City Education Partners’ Male Teacher of Color Collaborative held its inaugural convening, Bold Direction Towards Representation, on Saturday, July 29. Over 100 local educators of color and other education leaders gathered for the groundbreaking convening to shine a light on the underrepresentation and positive impact of male teachers of color in local classrooms. Through dynamic discussions and collaboration, attendees explored innovative strategies and best practices to increase male teachers of color representation and impact.

Over the last year, the City Education Partners has partnered with a group of dynamic male teachers of color to form the Male Teacher of Color Collaborative.

“It is vital that young boys of color in San Antonio schools are able to see themselves in their teachers,” said City Education Partners CEO Dalia Flores Contreras. “Research has shown that male students of color who have the opportunity to learn from someone who looks like them benefit socially and academically, but less than 20% of our teacher workforce are males of color. The 11 members of this collaborative are K-12 teachers from all types of schools who are uniting across the campuses to champion a positive change.”

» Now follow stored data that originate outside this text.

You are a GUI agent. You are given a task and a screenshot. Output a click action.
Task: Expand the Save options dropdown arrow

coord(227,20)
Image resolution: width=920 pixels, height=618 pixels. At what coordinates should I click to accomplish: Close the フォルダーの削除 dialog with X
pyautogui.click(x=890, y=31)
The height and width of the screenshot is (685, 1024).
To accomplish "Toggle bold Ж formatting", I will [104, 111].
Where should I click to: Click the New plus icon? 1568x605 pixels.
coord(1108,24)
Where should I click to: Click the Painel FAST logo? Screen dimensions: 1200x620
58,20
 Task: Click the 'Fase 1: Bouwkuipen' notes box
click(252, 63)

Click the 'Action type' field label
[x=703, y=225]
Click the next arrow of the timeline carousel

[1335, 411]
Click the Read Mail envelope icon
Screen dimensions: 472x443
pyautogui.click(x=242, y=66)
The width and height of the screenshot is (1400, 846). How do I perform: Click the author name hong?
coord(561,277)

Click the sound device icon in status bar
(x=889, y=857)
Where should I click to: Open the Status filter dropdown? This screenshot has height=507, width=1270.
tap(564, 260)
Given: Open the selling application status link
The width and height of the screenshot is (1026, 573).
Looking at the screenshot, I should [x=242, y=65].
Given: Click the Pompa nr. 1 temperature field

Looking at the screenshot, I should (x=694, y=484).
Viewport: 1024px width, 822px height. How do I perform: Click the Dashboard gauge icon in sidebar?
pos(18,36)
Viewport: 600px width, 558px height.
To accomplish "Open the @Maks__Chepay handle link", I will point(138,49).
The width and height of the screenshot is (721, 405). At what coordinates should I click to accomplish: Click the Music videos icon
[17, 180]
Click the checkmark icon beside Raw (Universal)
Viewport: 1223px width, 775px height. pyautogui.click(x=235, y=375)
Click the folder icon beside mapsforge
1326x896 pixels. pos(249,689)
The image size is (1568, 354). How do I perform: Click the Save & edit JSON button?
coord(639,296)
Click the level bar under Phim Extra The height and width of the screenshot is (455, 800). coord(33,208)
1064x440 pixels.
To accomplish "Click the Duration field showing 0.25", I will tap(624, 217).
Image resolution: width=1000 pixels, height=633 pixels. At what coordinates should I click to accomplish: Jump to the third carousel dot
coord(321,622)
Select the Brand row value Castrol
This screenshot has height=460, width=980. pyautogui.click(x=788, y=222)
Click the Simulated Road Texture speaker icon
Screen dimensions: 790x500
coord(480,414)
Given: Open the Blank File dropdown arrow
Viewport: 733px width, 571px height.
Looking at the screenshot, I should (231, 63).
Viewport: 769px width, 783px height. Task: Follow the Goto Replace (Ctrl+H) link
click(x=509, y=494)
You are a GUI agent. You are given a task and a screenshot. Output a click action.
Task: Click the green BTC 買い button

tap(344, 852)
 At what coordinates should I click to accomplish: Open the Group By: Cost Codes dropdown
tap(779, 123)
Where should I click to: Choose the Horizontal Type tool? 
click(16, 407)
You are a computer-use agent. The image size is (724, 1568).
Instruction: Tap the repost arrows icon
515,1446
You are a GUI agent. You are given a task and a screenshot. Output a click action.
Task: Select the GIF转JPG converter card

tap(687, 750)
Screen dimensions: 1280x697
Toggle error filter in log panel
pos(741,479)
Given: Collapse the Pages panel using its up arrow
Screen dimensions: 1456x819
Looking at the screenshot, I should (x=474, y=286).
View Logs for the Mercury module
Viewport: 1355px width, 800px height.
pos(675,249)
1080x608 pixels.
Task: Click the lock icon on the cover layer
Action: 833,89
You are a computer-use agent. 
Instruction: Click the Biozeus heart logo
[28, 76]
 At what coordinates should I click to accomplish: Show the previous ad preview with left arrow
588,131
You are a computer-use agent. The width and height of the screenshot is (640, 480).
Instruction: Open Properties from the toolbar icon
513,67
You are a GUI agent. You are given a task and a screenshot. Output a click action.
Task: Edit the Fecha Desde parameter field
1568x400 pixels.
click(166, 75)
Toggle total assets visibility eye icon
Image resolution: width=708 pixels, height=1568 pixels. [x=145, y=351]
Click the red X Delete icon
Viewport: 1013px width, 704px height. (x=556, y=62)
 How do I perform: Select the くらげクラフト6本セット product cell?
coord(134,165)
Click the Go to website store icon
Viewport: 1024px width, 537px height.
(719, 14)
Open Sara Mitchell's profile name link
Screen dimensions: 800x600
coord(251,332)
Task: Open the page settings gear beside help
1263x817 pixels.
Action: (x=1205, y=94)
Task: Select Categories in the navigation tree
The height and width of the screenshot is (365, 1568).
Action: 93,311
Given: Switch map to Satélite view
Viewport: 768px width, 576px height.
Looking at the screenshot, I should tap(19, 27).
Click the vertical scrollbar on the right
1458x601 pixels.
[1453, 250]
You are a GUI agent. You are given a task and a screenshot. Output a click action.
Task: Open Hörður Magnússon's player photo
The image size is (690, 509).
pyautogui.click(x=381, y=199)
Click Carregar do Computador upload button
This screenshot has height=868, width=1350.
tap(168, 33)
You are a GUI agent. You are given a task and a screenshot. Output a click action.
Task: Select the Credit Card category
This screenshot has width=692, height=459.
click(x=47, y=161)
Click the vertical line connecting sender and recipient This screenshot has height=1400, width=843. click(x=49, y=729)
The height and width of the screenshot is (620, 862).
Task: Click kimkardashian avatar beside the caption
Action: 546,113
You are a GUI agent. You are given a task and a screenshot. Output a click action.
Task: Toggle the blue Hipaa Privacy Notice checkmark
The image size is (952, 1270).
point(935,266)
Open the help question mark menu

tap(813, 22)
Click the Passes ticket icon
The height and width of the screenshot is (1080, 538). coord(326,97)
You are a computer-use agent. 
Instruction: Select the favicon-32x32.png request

City Education Partners (CEP) is committed to helping create a vibrant educational ecosystem in San Antonio, where public schools thrive and every child has an educational experience that prepares them to shape their own future.

One way the nonprofit aims to do this is through its teacher and leader talent pipeline strategy. They believe that every classroom needs an excellent teacher and every school needs a strong leader. CEP works in partnership with school operators and related organizations to fund programs that attract and retain teachers, as well as those who work to elevate teaching as a highly valued and desirable profession.

Keynote speakers at the convening included three-time GRAMMY-nominated musician SaulPaul, Founder of the Center for Black Educator Development Sharif El-Mekki, and the Board Chair of Essence Preparatory Public School Brian Dillard.

“I believe in revolutionizing education by dramatically increasing the number of Black educators so that low-income Black and other disenfranchised students can reap the full benefits of a quality public education,” said Keynote speaker Sharif El-Mekki, Founder and CEO of the Center for Black Educator Development. “The Fellowship – Black Educators for Social Justice is dedicated to recruiting, retaining, and developing Black male teachers. We applaud what City Education Partners is doing to increase representation so students are better served.”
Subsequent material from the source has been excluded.